One thing I didn't see mentioned: You forgot to set 'lumExtAvg' to zero before you added the 10 samples to it. You were using the previous average as an 11th sample. After dividing 11 samples by 10 your results would be about 10% too high.
johnwasser:
One thing I didn't see mentioned: You forgot to set 'lumExtAvg' to zero before you added the 10 samples to it. You were using the previous average as an 11th sample. After dividing 11 samples by 10 your results would be about 10% too high.
aarg:
You can also perform smoothing with a digital filter. It behaves slightly differently but it performs very similarly if smoothing is all you are doing.
The moving average is also a digital filter as it happens, a finite impulse response filter.
The way I describe for calculating it more quickly corresponds to some simple algebra
on its response to express it as a combination of two simpler filter stages.
The first-order exponential filter you describe is about the simplest infinite impulse digital filter.
Here's a very similar example using the EMA class of the Arduino Filters library I maintain. The template argument <2> is the number of bits to shift by, i.e. the >> 2 in your code.
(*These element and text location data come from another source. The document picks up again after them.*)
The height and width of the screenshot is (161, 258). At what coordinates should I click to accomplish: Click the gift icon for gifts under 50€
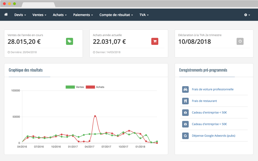tap(185, 113)
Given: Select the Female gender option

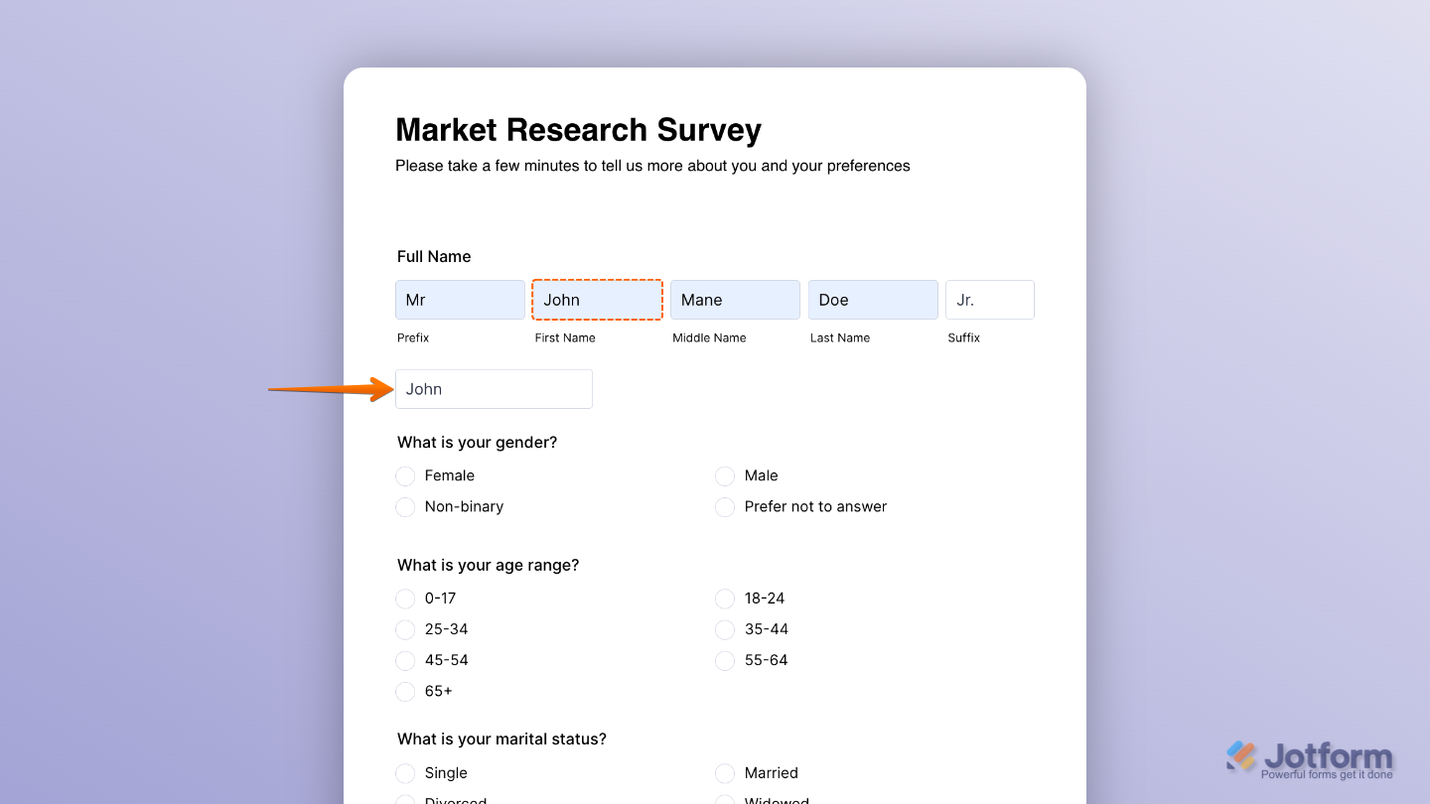Looking at the screenshot, I should click(405, 475).
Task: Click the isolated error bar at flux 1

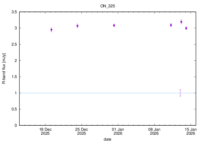Action: (180, 93)
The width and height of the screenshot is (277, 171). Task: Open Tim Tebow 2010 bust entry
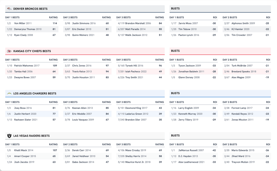click(x=187, y=29)
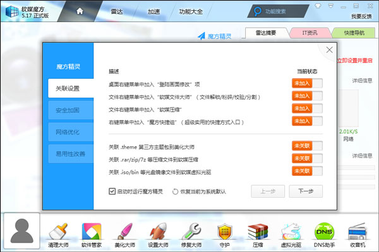Select 安全加固 in wizard sidebar
The width and height of the screenshot is (379, 252).
(68, 110)
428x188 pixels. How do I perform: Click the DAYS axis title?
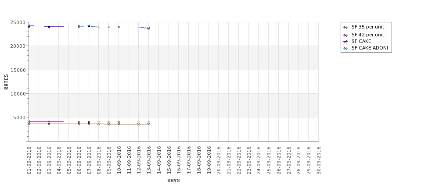[x=173, y=181]
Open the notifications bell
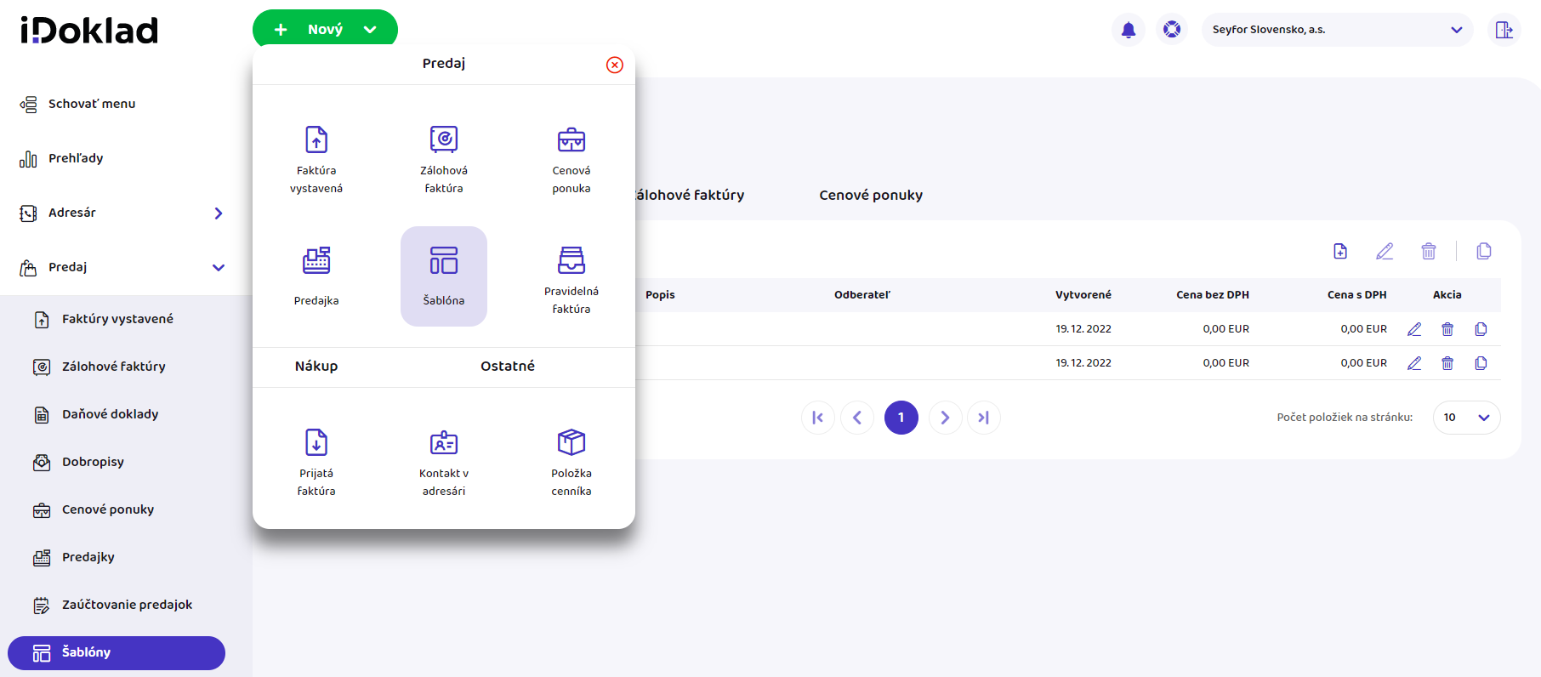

#include <Filters.h> // https://github.com/tttapa/Arduino-Filters
#include <AH/Filters/EMA.hpp>
// Digital exponential moving average filters with poles in 1 - 2⁻²:
EMA<2> smooth1;
EMA<2> smooth2;
// Make sure that the filter supports the input range you need:
static_assert(smooth1.supports_range(0u, 1023u),
"Integer overflow, use wider integer types for filter");
void setup() {
// Optional: reset the filters to the current value of the analog
// input to prevent initial transients:
smooth1.reset(analogRead(A0));
smooth2.reset(analogRead(A1));
}
void loop() {
unsigned int value1 = analogRead(A0);
unsigned int value2 = analogRead(A1);
// Feed new data to the filter and get the filtered output:
unsigned int valSmooth1 = smooth1(value1);
unsigned int valSmooth2 = smooth2(value2);
Serial.print("valSmooth1: "), Serial.print(valSmooth1);
Serial.print("\tvalSmooth2: "), Serial.println(valSmooth2);
}
With a moving average of 10 values, I think there's an opportunity to gain an order of magnitude of precision and accuracy. Verify this small function with a calculator ... it will be remain accurate as you enter each data point.